Macbeth es la primera ópera en la que Verdi utilizó un drama de Shakespeare. Más maduro, volvería a él en Otello y en Falstaff, con resultados bien diferentes. Esta era la primera vez que colaboraba con Francesco Maria Piave, uno de sus principales libretistas durante “los años de galeras”, y, pese a que la obra fue revisada posteriormente, tantas son las lagunas que muchas no se pueden sortear. Un problema para cualquier escenógrafo, ya que ha de suplir con ingenio las omisiones y contradicciones que contiene el texto.
El cineasta y director australiano Benedict Andrews se sirve de la distancia que separa la Escocia del siglo XI de nuestra época para ahondar en ese retrato de la ambición, de la búsqueda del poder por el poder mismo. Pero, el escenógrafo no se queda en el carácter medieval, siniestro y violento del matrimonio formado por Lord y Lady Macbeth, sino que ejemplifica con ellos el rotundo fracaso del neoliberalismo más contumaz y deshumanizado. “Vil corona!... E sol per te!”, se lamenta el protagonista en medio de un escenario desudo. O lo que es lo mismo: toda esta carnicería, ¿por dinero? Por el vil metal, al que se alude constantemente: lluvia dorada, adicción al lujo, serigrafías de diversas marcas comerciales, vicios varios, fútbol y alienantes parques de atracciones. Posiblemente, añado, el matrimonio tenga una cuenta en algún paraíso fiscal, a la vez que presuma de patriotismo. La patria, esa madre “convertida en un sepulcro” contra la que pretenden levantarse los desposeídos, los explotados, al cantar “Patria opresa”. En definitiva, la Europa de los mercaderes, de codiciosos holdings, de fantasmas del pasado que vuelven al presente y repúblicas prestas a entablar batalla, como las que describió el propio Shakespeare en el ocaso del feudalismo. Hoy, en palabras del periodista británico Paul Mason, asistimos al final del capitalismo.

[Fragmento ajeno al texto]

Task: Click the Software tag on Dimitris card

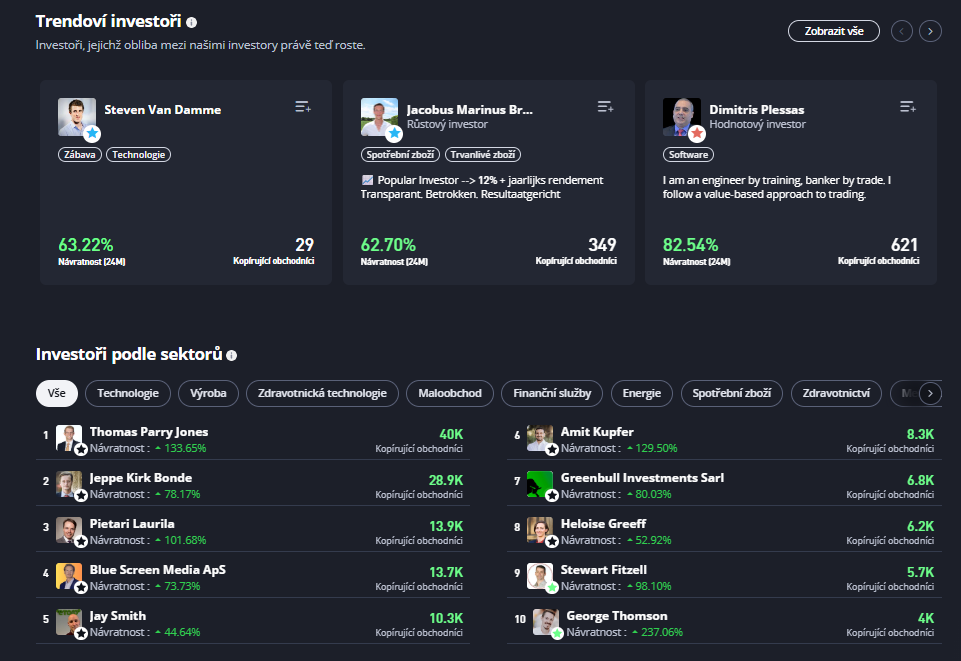Action: 688,155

Y para narrar todo esto, Andrews se apoya en un decorado abstracto y geométrico. La caja escénica es de madera, con puertas disimuladas, similar a la que utilizó Peter Konwitschny en el Don Carlos de la Ópera de Viena (2004). La luminotecnia aporta matices psicológicos equiparables al concepto de tinta, color orquestal, aplicado a la música de Verdi. Esta idea deriva del uso de los timbres, de determinados intervalos y armonías para construir los denominados tópicos musicales que permiten, por ejemplo, que se intuyan los gritos y las risas estentóreas de las brujas en el diseño que interpretan las maderas en el “Preludio”, que la sonoridad de los registros graves, vocales e instrumentales, subrayen el carácter siniestro de los personajes (acto II) o que unos lánguidos clarinete y corno inglés introduzcan la escena de sonambulismo.

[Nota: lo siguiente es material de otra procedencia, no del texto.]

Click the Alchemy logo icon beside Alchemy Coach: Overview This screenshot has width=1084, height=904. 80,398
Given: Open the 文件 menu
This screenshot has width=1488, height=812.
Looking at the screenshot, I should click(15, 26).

Luca Salsi encabezó el elenco vocal, entregado a la acción y deseoso de mostrar su buen canto desde el principio. Sufrió una inoportuna hemorragia nasal en la tercera escena del último acto, que, por otra parte, le incitó a crecerse y firmar un convincente y conmovedor final (unos veinte minutos estuvo detenida la función). Marko Mimica hizo gala de caudal, buena proyección y sonido maleable, con gracia en el fraseo. No obstante, el timbre de ambos no terminó de fundir en el dueto inicial, quedando este un tanto desparejado.